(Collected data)
╔══

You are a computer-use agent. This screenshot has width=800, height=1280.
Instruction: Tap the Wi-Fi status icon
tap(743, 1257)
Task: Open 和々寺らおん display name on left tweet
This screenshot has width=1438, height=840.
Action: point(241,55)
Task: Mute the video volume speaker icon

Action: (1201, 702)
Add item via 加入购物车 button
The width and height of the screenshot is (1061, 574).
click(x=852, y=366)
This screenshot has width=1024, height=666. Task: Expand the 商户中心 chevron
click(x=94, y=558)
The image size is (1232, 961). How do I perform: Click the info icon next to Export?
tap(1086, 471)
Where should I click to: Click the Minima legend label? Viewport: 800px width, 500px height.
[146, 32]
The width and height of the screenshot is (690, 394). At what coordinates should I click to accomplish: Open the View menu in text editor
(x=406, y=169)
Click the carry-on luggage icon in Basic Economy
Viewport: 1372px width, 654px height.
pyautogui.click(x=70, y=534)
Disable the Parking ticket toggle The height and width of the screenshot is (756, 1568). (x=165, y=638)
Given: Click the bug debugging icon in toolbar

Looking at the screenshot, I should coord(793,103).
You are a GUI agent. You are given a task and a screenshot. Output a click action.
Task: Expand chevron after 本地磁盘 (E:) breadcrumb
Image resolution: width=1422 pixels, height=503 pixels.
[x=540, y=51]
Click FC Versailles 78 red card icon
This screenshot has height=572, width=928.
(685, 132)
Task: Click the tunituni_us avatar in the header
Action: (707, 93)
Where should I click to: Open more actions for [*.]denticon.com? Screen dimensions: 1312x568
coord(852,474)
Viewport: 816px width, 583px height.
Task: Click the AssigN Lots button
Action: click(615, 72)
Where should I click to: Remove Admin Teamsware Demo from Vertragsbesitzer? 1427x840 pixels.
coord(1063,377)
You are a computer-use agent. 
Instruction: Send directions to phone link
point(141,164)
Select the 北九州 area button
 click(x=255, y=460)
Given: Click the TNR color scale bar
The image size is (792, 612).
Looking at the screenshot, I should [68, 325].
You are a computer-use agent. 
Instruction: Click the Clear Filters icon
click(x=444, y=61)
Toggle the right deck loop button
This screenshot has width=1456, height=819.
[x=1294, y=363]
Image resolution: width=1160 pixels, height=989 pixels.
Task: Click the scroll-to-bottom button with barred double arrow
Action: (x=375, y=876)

╚══

# Your task
Can you rewrite the records with every "Instruction" swapped for "Directive" and everything else left the same?

# Correct output
You are a computer-use agent. This screenshot has width=800, height=1280.
Directive: Tap the Wi-Fi status icon
tap(743, 1257)
Task: Open 和々寺らおん display name on left tweet
This screenshot has width=1438, height=840.
Action: point(241,55)
Task: Mute the video volume speaker icon

Action: (1201, 702)
Add item via 加入购物车 button
The width and height of the screenshot is (1061, 574).
click(x=852, y=366)
This screenshot has width=1024, height=666. Task: Expand the 商户中心 chevron
click(x=94, y=558)
The image size is (1232, 961). How do I perform: Click the info icon next to Export?
tap(1086, 471)
Where should I click to: Click the Minima legend label? Viewport: 800px width, 500px height.
[146, 32]
The width and height of the screenshot is (690, 394). At what coordinates should I click to accomplish: Open the View menu in text editor
(x=406, y=169)
Click the carry-on luggage icon in Basic Economy
Viewport: 1372px width, 654px height.
pyautogui.click(x=70, y=534)
Disable the Parking ticket toggle The height and width of the screenshot is (756, 1568). (x=165, y=638)
Given: Click the bug debugging icon in toolbar

Looking at the screenshot, I should coord(793,103).
You are a GUI agent. You are given a task and a screenshot. Output a click action.
Task: Expand chevron after 本地磁盘 (E:) breadcrumb
Image resolution: width=1422 pixels, height=503 pixels.
[x=540, y=51]
Click FC Versailles 78 red card icon
This screenshot has height=572, width=928.
(685, 132)
Task: Click the tunituni_us avatar in the header
Action: (707, 93)
Where should I click to: Open more actions for [*.]denticon.com? Screen dimensions: 1312x568
coord(852,474)
Viewport: 816px width, 583px height.
Task: Click the AssigN Lots button
Action: click(615, 72)
Where should I click to: Remove Admin Teamsware Demo from Vertragsbesitzer? 1427x840 pixels.
coord(1063,377)
You are a computer-use agent. 
Directive: Send directions to phone link
point(141,164)
Select the 北九州 area button
 click(x=255, y=460)
Given: Click the TNR color scale bar
The image size is (792, 612).
Looking at the screenshot, I should [68, 325].
You are a computer-use agent. 
Directive: Click the Clear Filters icon
click(x=444, y=61)
Toggle the right deck loop button
This screenshot has width=1456, height=819.
[x=1294, y=363]
Image resolution: width=1160 pixels, height=989 pixels.
Task: Click the scroll-to-bottom button with barred double arrow
Action: (x=375, y=876)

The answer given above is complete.